Researchers funded by the Biotechnology and Biological Sciences Research Council (BBSRC) have shown that past experience really does help when we have to make complex decisions based on uncertain or confusing information. They show that learning from experience actually changes the circuitry in our brains so that we can quickly categorise what we are seeing and make a decision or carry out appropriate actions. The research is published today (13 May) in Neuron.

Lead researcher, Dr Zoe Kourtzi from the University of Birmingham, said: "What we have found is that learning from past experience actually rewires our brains so that we can categorise the things we are looking at, and respond appropriately to them in any context.

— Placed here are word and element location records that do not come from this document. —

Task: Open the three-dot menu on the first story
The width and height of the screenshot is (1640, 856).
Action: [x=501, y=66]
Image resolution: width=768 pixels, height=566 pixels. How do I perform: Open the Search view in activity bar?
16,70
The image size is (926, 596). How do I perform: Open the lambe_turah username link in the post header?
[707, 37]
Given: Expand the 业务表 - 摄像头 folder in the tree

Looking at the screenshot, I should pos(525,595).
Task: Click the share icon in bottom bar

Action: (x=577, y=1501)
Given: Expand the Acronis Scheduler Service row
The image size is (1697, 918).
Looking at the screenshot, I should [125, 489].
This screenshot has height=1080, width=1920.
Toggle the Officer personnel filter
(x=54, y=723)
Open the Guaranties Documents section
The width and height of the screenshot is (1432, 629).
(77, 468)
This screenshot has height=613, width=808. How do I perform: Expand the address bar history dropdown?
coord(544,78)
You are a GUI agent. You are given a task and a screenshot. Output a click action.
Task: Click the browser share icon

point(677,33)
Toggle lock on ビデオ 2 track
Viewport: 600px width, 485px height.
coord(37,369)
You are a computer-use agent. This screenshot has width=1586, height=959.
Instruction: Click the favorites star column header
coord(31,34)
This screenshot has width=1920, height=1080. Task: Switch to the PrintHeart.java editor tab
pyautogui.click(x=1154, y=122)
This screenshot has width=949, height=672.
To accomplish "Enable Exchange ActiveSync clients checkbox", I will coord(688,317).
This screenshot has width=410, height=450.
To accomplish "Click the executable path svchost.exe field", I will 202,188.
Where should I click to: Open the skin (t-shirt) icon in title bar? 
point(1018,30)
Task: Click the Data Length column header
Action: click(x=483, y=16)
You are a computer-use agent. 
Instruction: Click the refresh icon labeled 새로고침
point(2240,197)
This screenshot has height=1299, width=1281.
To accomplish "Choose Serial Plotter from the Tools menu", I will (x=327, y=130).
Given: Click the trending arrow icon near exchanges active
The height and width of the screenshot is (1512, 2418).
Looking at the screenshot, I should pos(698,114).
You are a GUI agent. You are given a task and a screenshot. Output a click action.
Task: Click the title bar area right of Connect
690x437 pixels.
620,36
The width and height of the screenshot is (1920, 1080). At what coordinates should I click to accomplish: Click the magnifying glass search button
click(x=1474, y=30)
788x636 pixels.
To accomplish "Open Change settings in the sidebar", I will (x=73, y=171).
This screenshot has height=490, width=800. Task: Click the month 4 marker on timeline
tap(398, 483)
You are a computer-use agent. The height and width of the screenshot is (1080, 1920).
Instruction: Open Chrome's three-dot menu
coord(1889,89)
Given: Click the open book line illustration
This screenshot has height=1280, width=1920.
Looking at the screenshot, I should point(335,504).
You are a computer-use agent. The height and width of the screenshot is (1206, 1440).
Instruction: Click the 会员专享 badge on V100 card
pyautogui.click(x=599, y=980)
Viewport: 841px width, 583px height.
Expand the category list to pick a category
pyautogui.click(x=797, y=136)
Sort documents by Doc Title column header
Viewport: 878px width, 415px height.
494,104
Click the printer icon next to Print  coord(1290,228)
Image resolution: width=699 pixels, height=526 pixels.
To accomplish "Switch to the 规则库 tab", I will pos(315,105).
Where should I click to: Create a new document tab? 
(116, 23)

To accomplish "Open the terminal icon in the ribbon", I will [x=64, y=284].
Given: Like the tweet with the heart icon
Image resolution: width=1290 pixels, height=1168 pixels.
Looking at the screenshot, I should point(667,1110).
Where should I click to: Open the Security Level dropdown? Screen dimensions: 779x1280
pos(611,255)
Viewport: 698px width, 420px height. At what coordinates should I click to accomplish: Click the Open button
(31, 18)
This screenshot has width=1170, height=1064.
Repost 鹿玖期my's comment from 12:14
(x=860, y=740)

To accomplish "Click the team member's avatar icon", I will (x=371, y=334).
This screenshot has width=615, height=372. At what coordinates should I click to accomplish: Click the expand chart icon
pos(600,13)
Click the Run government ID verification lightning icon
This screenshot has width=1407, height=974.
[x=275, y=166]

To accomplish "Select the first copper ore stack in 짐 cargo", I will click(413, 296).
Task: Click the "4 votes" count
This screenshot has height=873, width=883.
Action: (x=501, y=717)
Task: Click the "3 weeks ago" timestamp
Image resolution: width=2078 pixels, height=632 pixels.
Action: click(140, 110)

In selecting a course of action that is most likely to be successful, the brain has to interpret and assign meaning to inherently uncertain sensory information - being able to do this is vital for our survival! This ability is especially critical when we are responding and acting in relation to visual stimuli that are highly similar to each other. For example, this is what is happening when you are trying to recognise friends in a crowd or discern a tumour from healthy tissue on a medical scan.

"We have shown that this learning process is not just a matter of learning the structure of the physical world - when I look at something I'm not just playing a game of 'snap' in my head where I try to match images to each other. In fact, areas in our brains are actually trained to learn the rules that determine the way we interpret sensory information.''

Dr Kourtzi and colleagues wanted to find out about the human brain mechanisms that mediate flexible decision making through learning, which have so far not been well understood, despite it being fairly clear that successful decisions benefit from previous experience. They combined measurements of behaviour and brain signals to study how volunteers learned to discriminate between highly similar visual patterns and to assign them in different categories.